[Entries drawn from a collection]

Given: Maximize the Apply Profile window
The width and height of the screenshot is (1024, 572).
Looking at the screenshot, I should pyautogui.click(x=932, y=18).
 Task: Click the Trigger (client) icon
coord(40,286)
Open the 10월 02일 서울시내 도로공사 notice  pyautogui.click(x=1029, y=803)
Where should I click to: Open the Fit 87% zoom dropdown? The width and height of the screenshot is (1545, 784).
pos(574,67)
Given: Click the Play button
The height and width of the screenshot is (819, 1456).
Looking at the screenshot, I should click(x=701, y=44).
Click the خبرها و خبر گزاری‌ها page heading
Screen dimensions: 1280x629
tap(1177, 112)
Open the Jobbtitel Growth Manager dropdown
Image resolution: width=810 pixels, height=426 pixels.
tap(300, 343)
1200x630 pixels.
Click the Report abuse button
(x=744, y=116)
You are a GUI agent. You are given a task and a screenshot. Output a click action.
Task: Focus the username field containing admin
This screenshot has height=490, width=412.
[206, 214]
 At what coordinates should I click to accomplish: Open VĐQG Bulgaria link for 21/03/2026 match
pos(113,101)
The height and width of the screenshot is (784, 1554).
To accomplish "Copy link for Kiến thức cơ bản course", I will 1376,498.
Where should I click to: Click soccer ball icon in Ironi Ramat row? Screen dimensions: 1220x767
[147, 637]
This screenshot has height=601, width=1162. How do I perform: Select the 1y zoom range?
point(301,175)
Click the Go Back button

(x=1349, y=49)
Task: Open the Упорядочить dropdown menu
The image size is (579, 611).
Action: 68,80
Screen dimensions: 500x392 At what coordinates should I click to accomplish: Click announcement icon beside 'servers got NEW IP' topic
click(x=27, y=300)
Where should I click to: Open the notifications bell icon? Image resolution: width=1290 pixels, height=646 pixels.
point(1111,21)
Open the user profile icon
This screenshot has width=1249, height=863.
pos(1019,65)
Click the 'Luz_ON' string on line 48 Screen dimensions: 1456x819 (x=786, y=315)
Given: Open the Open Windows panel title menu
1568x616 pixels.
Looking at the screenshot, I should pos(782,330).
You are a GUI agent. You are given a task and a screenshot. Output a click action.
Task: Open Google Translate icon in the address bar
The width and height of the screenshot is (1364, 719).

**EXERCISE INSTRUCTIONS:**
Format the records as a Markdown table with the columns "Row" and "Entry," beginning at the first line and continuing through the line containing "pos(1019,65)". Number each line in the Row column, and leave out blank lines.

**TASK ANSWER:**
| Row | Entry |
|---|---|
| 1 | Given: Maximize the Apply Profile window |
| 2 | The width and height of the screenshot is (1024, 572). |
| 3 | Looking at the screenshot, I should pyautogui.click(x=932, y=18). |
| 4 |  Task: Click the Trigger (client) icon |
| 5 | coord(40,286) |
| 6 | Open the 10월 02일 서울시내 도로공사 notice  pyautogui.click(x=1029, y=803) |
| 7 | Where should I click to: Open the Fit 87% zoom dropdown? The width and height of the screenshot is (1545, 784). |
| 8 | pos(574,67) |
| 9 | Given: Click the Play button |
| 10 | The height and width of the screenshot is (819, 1456). |
| 11 | Looking at the screenshot, I should click(x=701, y=44). |
| 12 | Click the خبرها و خبر گزاری‌ها page heading |
| 13 | Screen dimensions: 1280x629 |
| 14 | tap(1177, 112) |
| 15 | Open the Jobbtitel Growth Manager dropdown |
| 16 | Image resolution: width=810 pixels, height=426 pixels. |
| 17 | tap(300, 343) |
| 18 | 1200x630 pixels. |
| 19 | Click the Report abuse button |
| 20 | (x=744, y=116) |
| 21 | You are a GUI agent. You are given a task and a screenshot. Output a click action. |
| 22 | Task: Focus the username field containing admin |
| 23 | This screenshot has height=490, width=412. |
| 24 | [206, 214] |
| 25 |  At what coordinates should I click to accomplish: Open VĐQG Bulgaria link for 21/03/2026 match |
| 26 | pos(113,101) |
| 27 | The height and width of the screenshot is (784, 1554). |
| 28 | To accomplish "Copy link for Kiến thức cơ bản course", I will 1376,498. |
| 29 | Where should I click to: Click soccer ball icon in Ironi Ramat row? Screen dimensions: 1220x767 |
| 30 | [147, 637] |
| 31 | This screenshot has height=601, width=1162. How do I perform: Select the 1y zoom range? |
| 32 | point(301,175) |
| 33 | Click the Go Back button |
| 34 | (x=1349, y=49) |
| 35 | Task: Open the Упорядочить dropdown menu |
| 36 | The image size is (579, 611). |
| 37 | Action: 68,80 |
| 38 | Screen dimensions: 500x392 At what coordinates should I click to accomplish: Click announcement icon beside 'servers got NEW IP' topic |
| 39 | click(x=27, y=300) |
| 40 | Where should I click to: Open the notifications bell icon? Image resolution: width=1290 pixels, height=646 pixels. |
| 41 | point(1111,21) |
| 42 | Open the user profile icon |
| 43 | This screenshot has width=1249, height=863. |
| 44 | pos(1019,65) |